Is Windows Clustering Virtually a Thing of the Past? Print
Written by Charles Roberts   
Wednesday, 19 November 2008

Introduction

Way back in the halcyon days of Windows NT4 Microsoft introduced both Clustering and Load Balancing technologies to the unsuspecting Windows engineer and a whole new range of technology and terminology was born.

So now here we are, a decade or so and several editions of Windows server down the line and clustering has matured and is widely used in all areas of our industry – but despite it’s wide use and years of refinement is it all it’s cracked up to be? Is it really the silver bullet to keep your applications up and running? Or is windows clustering virtually a Thing of the Past?

The History of Clustering

Microsoft released it’s first clustering technology in 1995 in the Windows NT4 Enterprise Resource Kit. Codenamed “Wolfpack” it was developed along with it’s Load Balancing counterpart (codenamed “Convoy”) in conjunction with Tandem Computers and Digital with the aim to allow 2 Windows NT4 Enterprise Servers to share resources and automatically fail over in the event of a terminal issue.
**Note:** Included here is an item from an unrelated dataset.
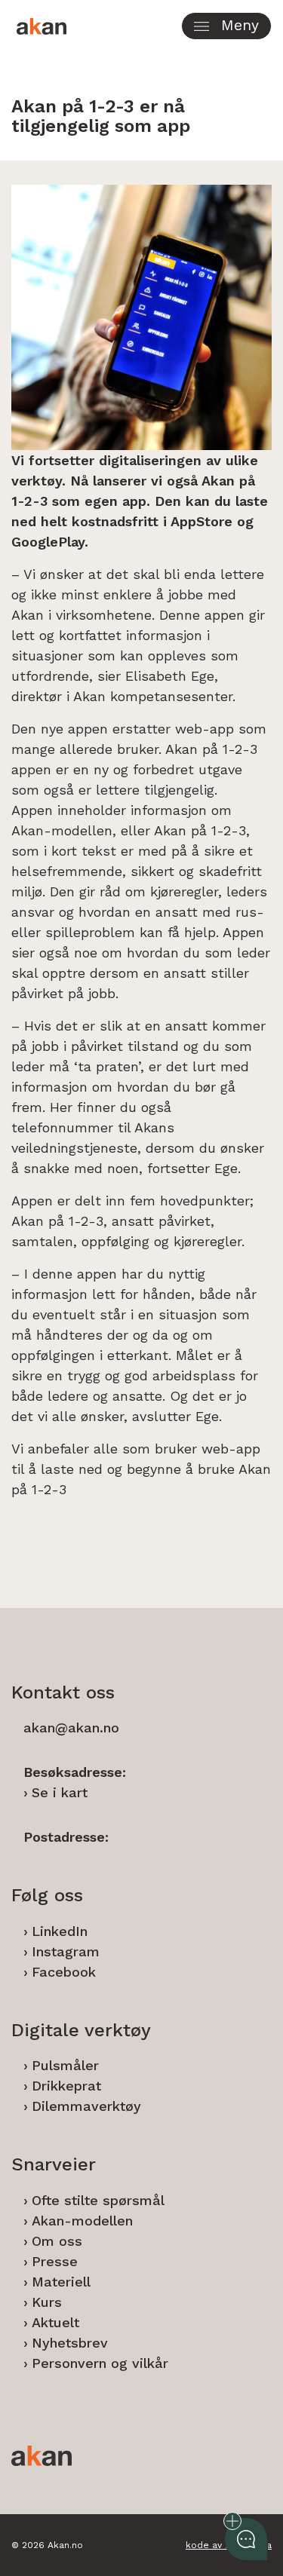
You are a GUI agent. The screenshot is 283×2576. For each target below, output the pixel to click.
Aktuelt (55, 2322)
While clustering has been around for many years on Unix and Vax systems in particular, the rapid growth in Windows server usage had created a demand for high availability that there simply wasn’t a solution to. After the loud introductory fanfares and press releases subsided it was plain to those in the industry that Microsoft Cluster Services wasn’t going to be the solution either. In those early days Windows Clustering was, to say the least, bleeding edge and although easy to implement was hideously unreliable, not helped by Windows NT4’s penchant for variously blue screening or spuriously rebooting. It’s fair to say a large portion of blame also lies with the hardware that was available at the time. SCSI switching between nodes or elementary fibre arrays not helping the brave new world come to fruition.
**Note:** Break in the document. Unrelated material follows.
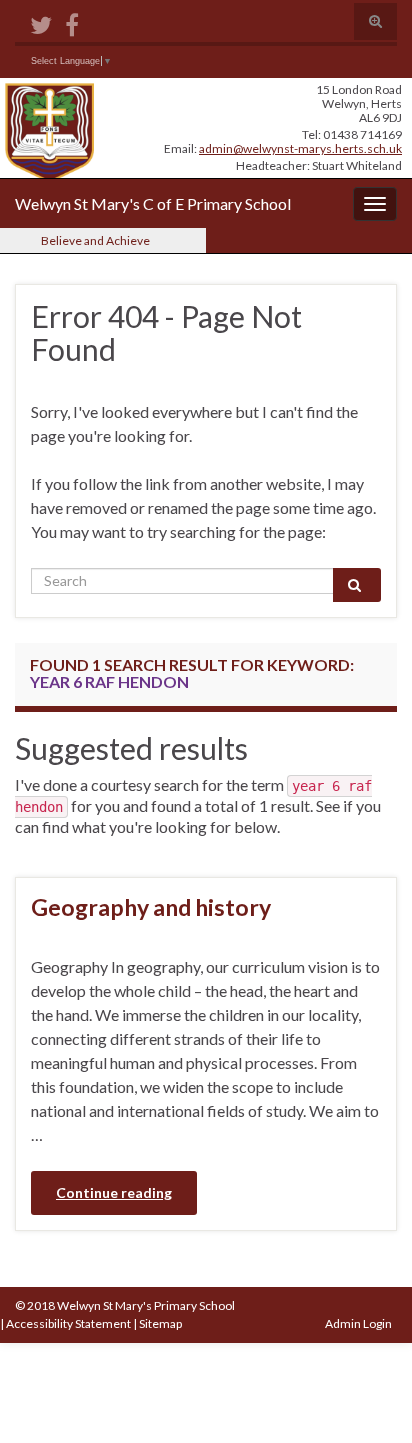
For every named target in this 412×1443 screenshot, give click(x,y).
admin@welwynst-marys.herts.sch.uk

But come to fruition it did – Windows 2000 Advanced Server saw a reworked and patched Clustering solution that finally gave the enterprise community a native Microsoft clustering solution that could be relied upon. Further advances in windows 2003 both in the underlying stability of the OS itself and the clustering technology produced something that could be regarded as a run of the mill, out of the tin solution to high availability and resilience. Additional solutions from other vendors such as veritas and EMC added functionality layers such as stretch geographically dispersed clusters to the list of options available to the systems architect.

Why Cluster?

Typically the demand for clustering stems from the need, or perceived need, for a business to have services available for the most constant amount of time possible thus clusters are typically implemented as a way to improve reliability and resilience, achieve high or 100% uptime, to share application load in active/active configuration or provide an elegant BCP/DR solution. Fast Failover and Failback is assumed to come as standard.

Let’s look at these requirements and how they really apply to the real world of clustering:

100% uptime, better reliability and resilience. The first thing to remember when either faced with or quoting uptime figures is that they are largely subjective and rarely accurate or useful. This is almost invariably because they are measured at different levels by different people. To give some examples: An application runs on a server and is accessed every second by the user base. The cluster it runs upon has a failover time of three seconds. The IT operator fails over the cluster for maintenance from the A node to the B node and everything works perfectly and the application now runs on the B node. From the IT operator’s point of view there has been no outage, the cluster is performing normally and well. From the Application users point of view however they have just experienced a three second outage. Conversely the A node fails and the application fails over to the B Node and the users experience their 3 second outage. However the A node takes 3 days to repair and put back in action, so the IT operator experiences a far greater outage.

The fact of the matter is that uptime and outage times mean one thing to one person and something else to another. Different levels of outage affect different users to a greater or lesser extent – If a user has spent half an hour inputting data that is lost when a cluster successfully fails over in half a millisecond then our uptime figures will still be good however we should be more concerned with failure impact than outage. If a cluster takes half an hour to failover and there is no impact then is this an issue? Probably not but the uptime figures will look dire. The Uptime figures therefore are the first things to fail when trying to ascertain the level of failure of a system.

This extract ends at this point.